Segment Start: INFORMATION

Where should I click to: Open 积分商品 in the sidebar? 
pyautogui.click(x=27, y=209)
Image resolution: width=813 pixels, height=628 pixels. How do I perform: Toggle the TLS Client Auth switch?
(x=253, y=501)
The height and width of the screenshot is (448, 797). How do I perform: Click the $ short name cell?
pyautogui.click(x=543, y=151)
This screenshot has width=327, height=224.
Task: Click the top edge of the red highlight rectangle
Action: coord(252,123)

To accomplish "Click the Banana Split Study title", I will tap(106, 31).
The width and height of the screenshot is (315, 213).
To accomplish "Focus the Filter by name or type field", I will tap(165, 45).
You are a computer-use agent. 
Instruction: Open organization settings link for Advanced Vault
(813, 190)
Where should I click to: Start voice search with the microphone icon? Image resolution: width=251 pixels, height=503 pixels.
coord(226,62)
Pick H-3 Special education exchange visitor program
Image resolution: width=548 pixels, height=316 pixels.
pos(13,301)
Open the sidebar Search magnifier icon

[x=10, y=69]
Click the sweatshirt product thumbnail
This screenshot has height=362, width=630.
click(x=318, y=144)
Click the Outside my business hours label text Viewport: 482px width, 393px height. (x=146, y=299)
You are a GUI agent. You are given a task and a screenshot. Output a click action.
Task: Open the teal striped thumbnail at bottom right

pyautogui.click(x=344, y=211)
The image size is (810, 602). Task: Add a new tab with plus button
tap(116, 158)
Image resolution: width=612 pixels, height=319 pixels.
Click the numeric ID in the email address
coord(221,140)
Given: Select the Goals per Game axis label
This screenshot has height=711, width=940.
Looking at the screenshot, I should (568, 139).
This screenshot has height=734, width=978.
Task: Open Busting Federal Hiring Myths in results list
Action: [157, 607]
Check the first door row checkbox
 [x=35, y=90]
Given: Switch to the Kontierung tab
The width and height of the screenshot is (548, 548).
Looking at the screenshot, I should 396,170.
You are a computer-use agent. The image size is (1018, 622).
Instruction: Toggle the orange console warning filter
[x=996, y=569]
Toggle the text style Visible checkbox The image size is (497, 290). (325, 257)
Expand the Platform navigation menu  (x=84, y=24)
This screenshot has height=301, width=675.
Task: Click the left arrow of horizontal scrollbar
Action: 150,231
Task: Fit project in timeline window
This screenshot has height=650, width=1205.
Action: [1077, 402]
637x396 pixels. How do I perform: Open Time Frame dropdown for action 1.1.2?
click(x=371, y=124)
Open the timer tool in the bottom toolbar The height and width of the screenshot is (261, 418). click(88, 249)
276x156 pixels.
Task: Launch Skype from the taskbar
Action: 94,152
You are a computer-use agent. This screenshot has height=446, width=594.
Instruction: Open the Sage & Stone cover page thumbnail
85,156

Segment End: INFORMATION

[PROBLEM TO WORK ON]: Check each line of the listing above. Copy it if it holds the string "will".

[ANSWER SPACE]:
To accomplish "Click the Banana Split Study title", I will tap(106, 31).
To accomplish "Focus the Filter by name or type field", I will tap(165, 45).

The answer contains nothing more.